In March 2020, Project Pele announced a Notice of Intent (NOI) to conduct an environmental analysis in accordance with the National Environmental Policy Act (NEPA). At the same time, SCO kicked off a two-year microreactor design competition. The NEPA analysis was conducted such that it would envelope in scope all possible reactor designs allowed under Pele’s technical requirements.

“Thanks to the tireless work of the contract teams, the valuable input from local stakeholders, and the talented and experienced NEPA technical support teams at the Department of Energy and U.S. Army Corps of Engineers, we are confident that an inherently safe by design mobile microreactor can be constructed and demonstrated safely at Idaho National Laboratory,” said Dr Jeff Waksman, Project Pele programme manager.

“Advanced nuclear power has the potential to be a strategic game-changer for the United States, both for the DOD and for the commercial sector. For it to be adopted, it must first be successfully demonstrated under real world operating conditions.”

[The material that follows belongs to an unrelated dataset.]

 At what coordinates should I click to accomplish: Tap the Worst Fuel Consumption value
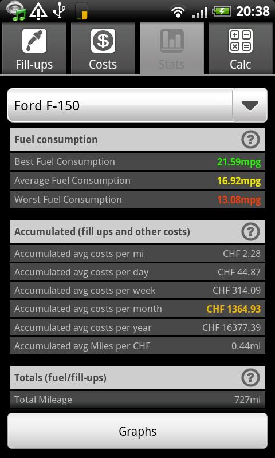(x=239, y=200)
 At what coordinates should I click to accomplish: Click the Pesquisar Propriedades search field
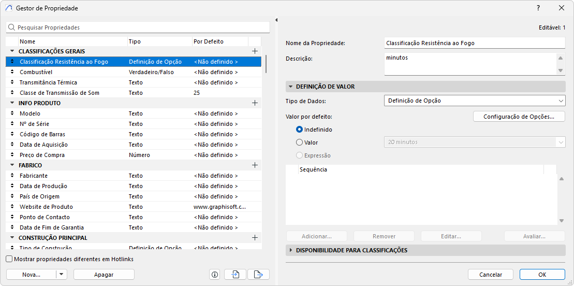[140, 27]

SCO Director Jay Dryer has released a ROD on construction and testing drawn from the analysis performed within a Final Environmental Impact Statement (FEIS), published in the Federal Register. The Record of Decision and the Environmental Impact Statement, as well as supporting documentation, are available online at

SCO is considering engineering designs developed by two competing teams: BWXT Advanced Technologies (Virginia); and X-energy, (Maryland). SCO has full confidence that both teams have developed reactor designs which can be constructed to meet SCO’s minimum technical requirements. However, only one design will be selected and announced later this spring.

DOD uses approximately 30TWh of electricity a year and more than 10 million gallons of fuel a day – levels expected to increase due to anticipated electrification of the non-tactical vehicle fleet and maturation of future energy-intensive capabilities. A safe, small, transportable nuclear reactor would address this growing demand and would not add to DOD’s fuel needs, while supporting mission-critical operations in remote and austere environments.

As a High-Temperature Gas Reactor using High-Assay Low Enriched Uranium (HALEU) Tristructural Isotropic (TRISO) fuel, Project Pele is “a fourth-generation nuclear reactor, which can serve as a pathfinder for commercial adoption of such technologies, thereby reducing the nation’s carbon emissions and providing new tools for disaster relief and critical infrastructure support”, DOD noted.

Project Pele is a whole-of-government effort, with critical expertise provided by the Department of Energy, the Nuclear Regulatory Commission, US Army Corps of Engineers, the National Aeronautics and Space Administration, and the National Nuclear Security Administration.

The Pele reactor is to be a single prototype, which will be demonstrated only within the United States, under the safety oversight of the Department of Energy. A decision by the DOD on whether or not to transition the technology and to use it operationally will be made at a future date.